§ **EXERCISE**: Once the line with "Viewport: 1568px width, 701px" is found, write it out along with each later line exactly, through the end of the entries, skipping every picture.

*** Block opens ***

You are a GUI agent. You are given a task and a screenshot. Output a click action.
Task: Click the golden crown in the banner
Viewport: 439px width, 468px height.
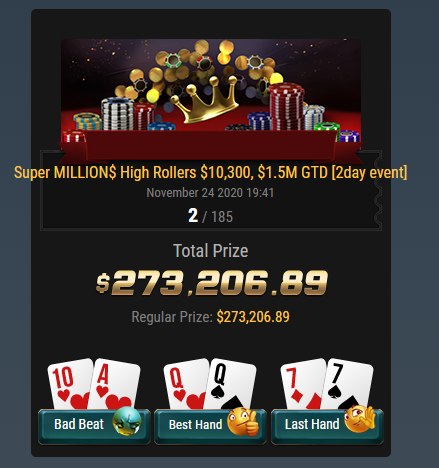pyautogui.click(x=205, y=100)

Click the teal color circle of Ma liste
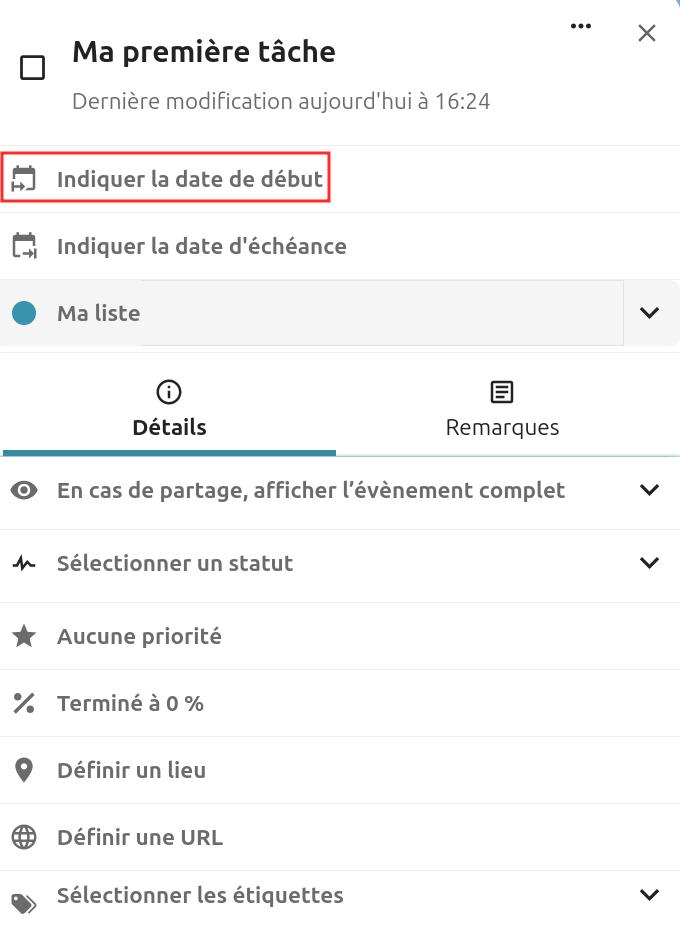pyautogui.click(x=25, y=312)
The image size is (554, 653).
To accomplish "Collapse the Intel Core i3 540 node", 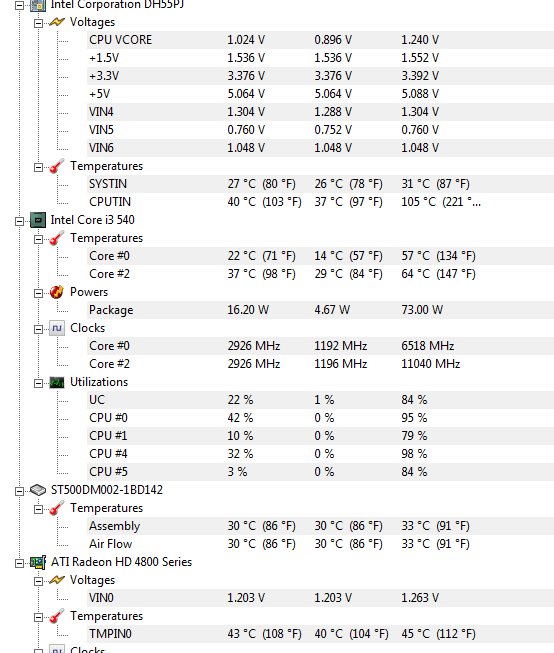I will [19, 221].
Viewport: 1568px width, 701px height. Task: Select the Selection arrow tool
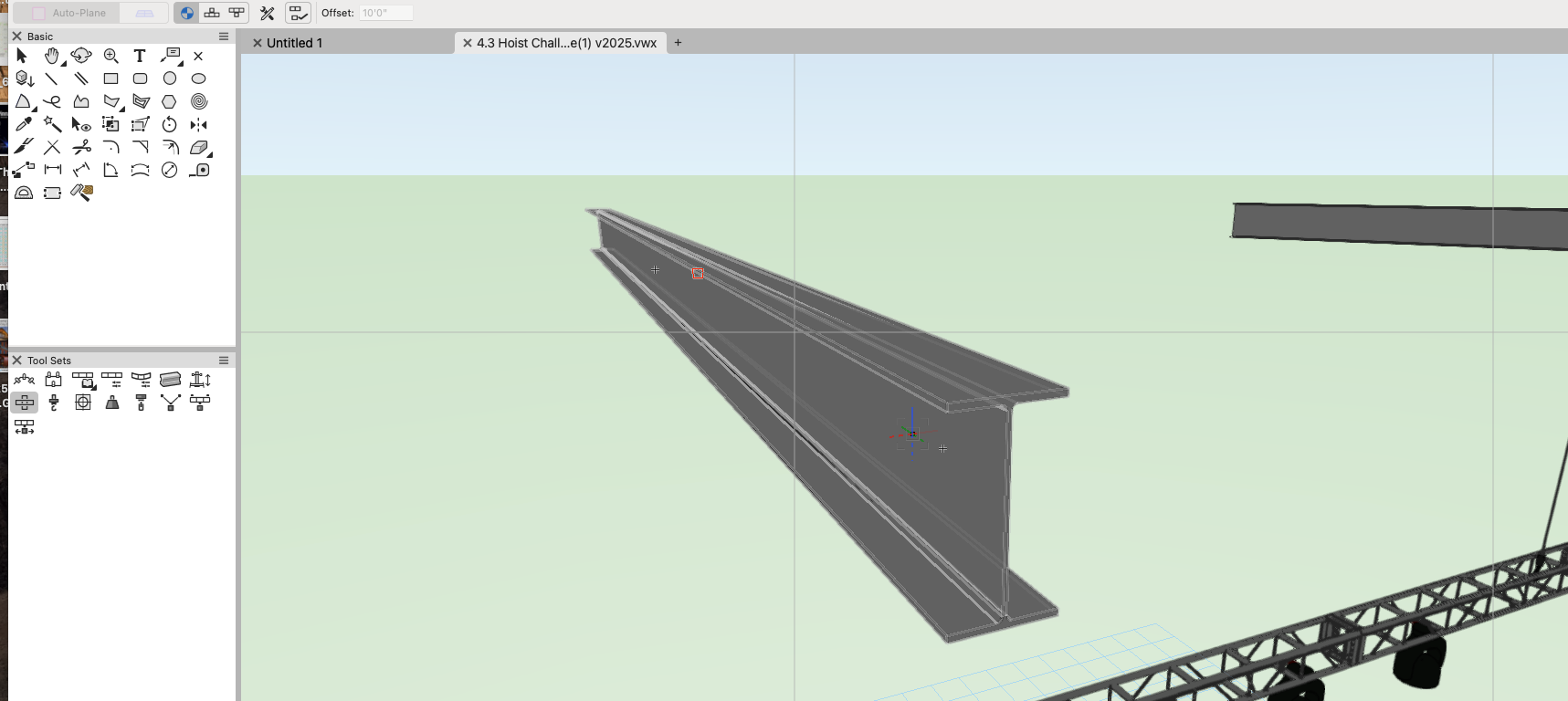[x=22, y=56]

*** Block closes ***

§ **EXPECTED ANSWER**:
Viewport: 1568px width, 701px height. Task: Select the Selection arrow tool
[x=22, y=56]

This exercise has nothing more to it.